People can look at my code, they can use it privately and do whatever they
want. They cannot build a business with it or use it in any way I don't like
without my permission. Yes, people with a contempt of copyright law (which
tend to align with me politically a bit) profit from this. People who have
internalized copyright law and won't even look at my unlicensed code in
secret, on their phone on the toilet, because it's 'wrong', are disadvantaged.
That's great!

Most importantly, I don't give any rights away. "All rights reserved" is the
default. And I don't enter any obligations. Remember, we like to talk about
licenses that are attached to code. But how are they implemented? In reality,
licenses are in fact like contracts between you and the license taker. I'm
extremely hesitant to sign contracts with strangers - I especially don't want
to offer a blanket contract to everybody who reads my code and wants to accept
it. I can't be 100% sure that such a contract doesn't create any obligations
for me that I don't want - the legal system is so complicated that even
lawyers have problems finding all side effects of clauses. At the very least,
I'll be giving courses of action away if I license my code.

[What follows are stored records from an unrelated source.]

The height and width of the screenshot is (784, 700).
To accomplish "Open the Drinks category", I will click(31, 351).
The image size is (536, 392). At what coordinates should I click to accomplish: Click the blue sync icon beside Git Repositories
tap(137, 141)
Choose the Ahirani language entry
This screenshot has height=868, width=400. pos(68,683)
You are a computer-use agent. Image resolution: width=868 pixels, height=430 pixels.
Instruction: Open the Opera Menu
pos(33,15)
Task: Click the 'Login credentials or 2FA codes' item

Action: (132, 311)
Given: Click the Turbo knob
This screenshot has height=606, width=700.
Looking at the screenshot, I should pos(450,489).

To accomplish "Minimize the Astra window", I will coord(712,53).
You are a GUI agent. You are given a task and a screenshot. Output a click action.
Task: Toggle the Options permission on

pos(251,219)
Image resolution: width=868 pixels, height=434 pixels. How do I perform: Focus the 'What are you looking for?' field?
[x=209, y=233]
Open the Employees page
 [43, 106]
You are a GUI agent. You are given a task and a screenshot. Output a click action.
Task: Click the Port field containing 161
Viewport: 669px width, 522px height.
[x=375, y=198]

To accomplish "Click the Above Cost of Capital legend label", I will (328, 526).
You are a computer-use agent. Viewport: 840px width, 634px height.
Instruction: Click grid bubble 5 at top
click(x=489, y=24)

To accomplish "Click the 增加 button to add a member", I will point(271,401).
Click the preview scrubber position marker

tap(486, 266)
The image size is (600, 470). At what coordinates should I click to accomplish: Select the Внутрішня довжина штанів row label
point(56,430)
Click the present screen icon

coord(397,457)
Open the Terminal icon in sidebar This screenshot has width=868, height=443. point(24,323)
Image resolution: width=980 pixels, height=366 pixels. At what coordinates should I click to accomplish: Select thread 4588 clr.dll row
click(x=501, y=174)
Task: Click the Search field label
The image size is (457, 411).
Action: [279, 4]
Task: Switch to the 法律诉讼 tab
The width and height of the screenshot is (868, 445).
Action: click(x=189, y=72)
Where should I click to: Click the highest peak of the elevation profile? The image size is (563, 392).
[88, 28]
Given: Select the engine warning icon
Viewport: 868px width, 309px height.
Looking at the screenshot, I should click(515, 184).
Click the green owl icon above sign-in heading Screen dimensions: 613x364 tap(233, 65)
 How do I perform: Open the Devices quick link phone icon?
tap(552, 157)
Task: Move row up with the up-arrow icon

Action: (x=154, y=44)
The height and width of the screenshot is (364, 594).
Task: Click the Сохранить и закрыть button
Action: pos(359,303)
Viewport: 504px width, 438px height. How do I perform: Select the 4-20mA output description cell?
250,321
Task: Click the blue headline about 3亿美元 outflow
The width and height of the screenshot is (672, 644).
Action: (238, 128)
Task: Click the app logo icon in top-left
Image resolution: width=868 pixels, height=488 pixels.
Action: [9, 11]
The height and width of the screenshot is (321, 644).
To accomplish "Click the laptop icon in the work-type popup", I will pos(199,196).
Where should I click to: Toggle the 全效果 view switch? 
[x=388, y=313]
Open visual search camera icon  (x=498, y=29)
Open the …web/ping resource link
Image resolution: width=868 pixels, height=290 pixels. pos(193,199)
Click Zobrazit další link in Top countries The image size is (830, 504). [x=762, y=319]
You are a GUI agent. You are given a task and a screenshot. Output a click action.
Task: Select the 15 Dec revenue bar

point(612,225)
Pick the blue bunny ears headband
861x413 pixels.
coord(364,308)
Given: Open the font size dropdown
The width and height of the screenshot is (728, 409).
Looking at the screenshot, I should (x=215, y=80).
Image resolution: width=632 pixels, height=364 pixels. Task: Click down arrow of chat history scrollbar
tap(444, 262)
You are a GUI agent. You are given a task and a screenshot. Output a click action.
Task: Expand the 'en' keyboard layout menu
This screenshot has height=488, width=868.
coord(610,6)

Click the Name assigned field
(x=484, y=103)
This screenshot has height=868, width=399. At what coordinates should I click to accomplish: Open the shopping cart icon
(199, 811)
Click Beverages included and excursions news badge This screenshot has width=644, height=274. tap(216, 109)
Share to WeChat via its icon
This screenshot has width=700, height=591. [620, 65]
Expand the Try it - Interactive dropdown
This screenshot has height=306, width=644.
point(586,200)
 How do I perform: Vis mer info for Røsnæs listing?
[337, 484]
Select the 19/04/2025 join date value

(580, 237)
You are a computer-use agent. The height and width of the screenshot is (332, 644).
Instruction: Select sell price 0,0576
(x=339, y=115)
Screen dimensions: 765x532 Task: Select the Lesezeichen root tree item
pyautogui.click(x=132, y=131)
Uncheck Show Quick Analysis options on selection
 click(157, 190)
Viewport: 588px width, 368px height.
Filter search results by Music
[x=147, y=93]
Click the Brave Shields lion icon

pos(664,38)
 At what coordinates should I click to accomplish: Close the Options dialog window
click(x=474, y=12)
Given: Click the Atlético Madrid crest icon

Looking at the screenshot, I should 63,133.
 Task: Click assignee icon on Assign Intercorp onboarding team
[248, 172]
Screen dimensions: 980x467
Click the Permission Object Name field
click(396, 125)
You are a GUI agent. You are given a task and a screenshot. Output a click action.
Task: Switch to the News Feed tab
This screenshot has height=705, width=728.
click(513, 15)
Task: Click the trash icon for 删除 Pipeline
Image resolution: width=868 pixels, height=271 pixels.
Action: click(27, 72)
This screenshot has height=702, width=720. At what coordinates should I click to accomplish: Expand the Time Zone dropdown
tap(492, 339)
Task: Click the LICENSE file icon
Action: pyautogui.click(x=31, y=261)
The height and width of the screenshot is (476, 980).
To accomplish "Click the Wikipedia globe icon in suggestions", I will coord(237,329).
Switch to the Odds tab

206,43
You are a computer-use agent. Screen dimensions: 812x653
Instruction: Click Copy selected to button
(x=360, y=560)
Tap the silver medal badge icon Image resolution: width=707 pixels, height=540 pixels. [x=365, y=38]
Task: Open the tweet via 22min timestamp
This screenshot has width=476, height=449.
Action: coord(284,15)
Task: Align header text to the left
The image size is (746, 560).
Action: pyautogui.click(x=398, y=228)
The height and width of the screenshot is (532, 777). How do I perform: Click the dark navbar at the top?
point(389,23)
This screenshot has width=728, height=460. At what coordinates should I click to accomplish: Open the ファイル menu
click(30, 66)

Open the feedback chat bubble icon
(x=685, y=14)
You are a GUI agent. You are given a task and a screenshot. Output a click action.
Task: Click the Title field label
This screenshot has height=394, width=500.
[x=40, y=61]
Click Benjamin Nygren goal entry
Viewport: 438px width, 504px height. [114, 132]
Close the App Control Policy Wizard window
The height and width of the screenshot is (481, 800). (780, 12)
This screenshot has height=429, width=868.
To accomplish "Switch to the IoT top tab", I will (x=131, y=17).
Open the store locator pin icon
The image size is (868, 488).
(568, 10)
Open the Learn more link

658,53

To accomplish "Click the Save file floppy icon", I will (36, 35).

Without a license, putting code online is a bit like writing a poem in a park.
People can look over your shoulder, read what you're writing, you can interact
with them if you like, they can take your words and pass them on - but they
can't publish a book with them, and you have no obligations towards those
people.

------
DannyB2
If it doesn't have a license, then don't touch it with a ten foot pole. Run,
don't walk away.

He may not care about the law, but the user of that unlicensed software will
care when they get sued for using it.

"Oh, but I would never sue you for using my software" says the unlicensed
GitHub author.

"But I can't trust you. You're not trustworthy."

"Oh, but I am. I won't sue, I promise!"

"Then why don't you put that promise in writing? It's called a License."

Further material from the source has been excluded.